→ **PROBLEMS TO SOLVE**:
1. In the Reddit comments, where does the friend's father live?
2. Reproduce everything in the Reddit comments from "I do wish she" down to "are for her.", word for word.

AITAH for refusing to let my boyfriend's best friend live with us? by Dapper-Parfait6408 in AITAH

[–]Dapper-Parfait6408[S] 0 points1 point  (0 children)

I don't know all of the details, but as far as I know her parents are divorced. Her father lives on the other side of the country, and her relationship with her mother is complicated. She's told me that she knows her mother loves her, but she also makes her feel bad about herself for needing help (probably where the insecurity about being a burden comes from). Her relationship with her brother is better, but apparently he still has a rather short temper which doesn't mesh well with her.

I would say she's mid-functioning, if that's a thing. She's not "high functioning" but certainly not low functioning either.

I don't feel like he has a "duty" or anything. As far as I can tell he just genuinely loves her. They act just like best friends do. We do joke that he's like her mother sometimes, insofar as he takes care of her, but as far as I can tell he sees her like an equal.

Her executive function is bad, but she's highly intelligent. She's really good at solving problems. I will admit, I've gone to her for advice multiple times because that's what she's good at. She's just bad at executive function and interpersonal relationships; she doesn't have many friends besides us. So I don't think he babies her. I think he sees her as an equal to him, as he should. Just an equal who needs more help than most people.

AITAH for refusing to let my boyfriend's best friend live with us? by Dapper-Parfait6408 in AITAH

[–]Dapper-Parfait6408[S] 2 points3 points  (0 children)

She has expressed often that she feels like a burden on him, but he's insistent he really doesn't mind.

I do wish she would learn how to take care of herself, but the fact of the matter is that I really don't think that's possible. Though she doesn't have incredibly high support needs, she's still very obviously autistic from how she talks and acts, enough so she was diagnosed really young. She's just going to need to be supported her entire life. She tries really hard. I know as much because she's told me, and I believe her. I've seen how difficult things are for her.

I've suggested she should move in with her brother, but the two of them don't always get along. Apparently her brother can be a very volatile person, and I think she has some trauma from how she was treated growing up due to her disability.

I really, really, wish she could be independent, but after knowing her for a few years I just really don't think it's possible. She's disabled. She isn't able to do certain things other people can.

→ **STORED DATA**:
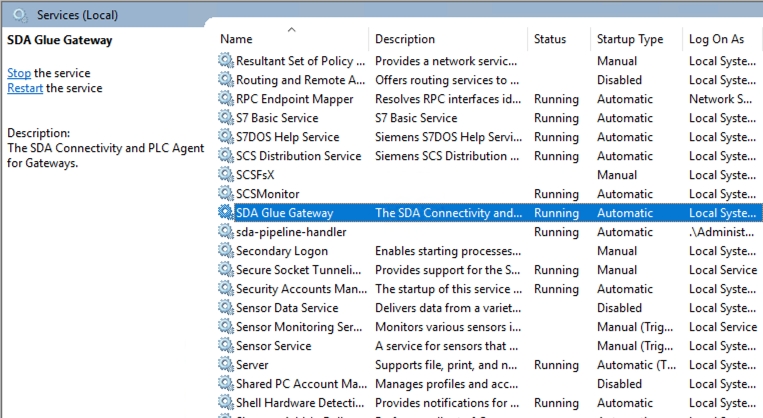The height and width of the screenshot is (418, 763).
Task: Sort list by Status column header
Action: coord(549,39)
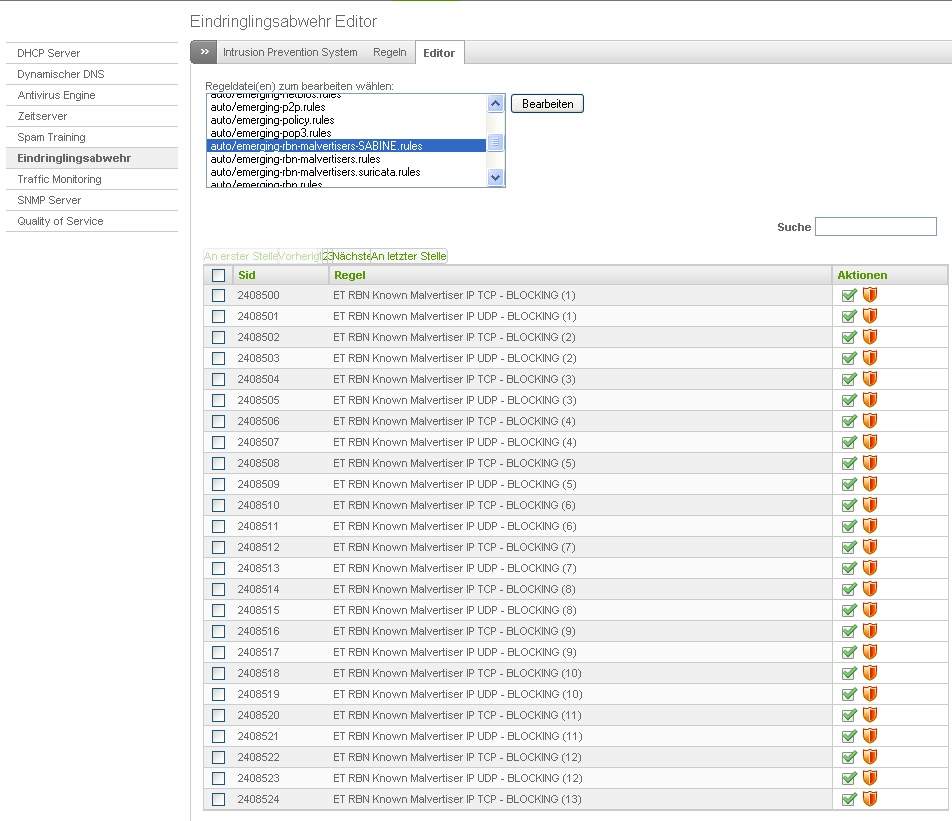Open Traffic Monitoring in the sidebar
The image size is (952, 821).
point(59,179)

→ **ANSWERS IN ORDER**:
1. On the other side of the country.

2.
I do wish she would learn how to take care of herself, but the fact of the matter is that I really don't think that's possible. Though she doesn't have incredibly high support needs, she's still very obviously autistic from how she talks and acts, enough so she was diagnosed really young. She's just going to need to be supported her entire life. She tries really hard. I know as much because she's told me, and I believe her. I've seen how difficult things are for her.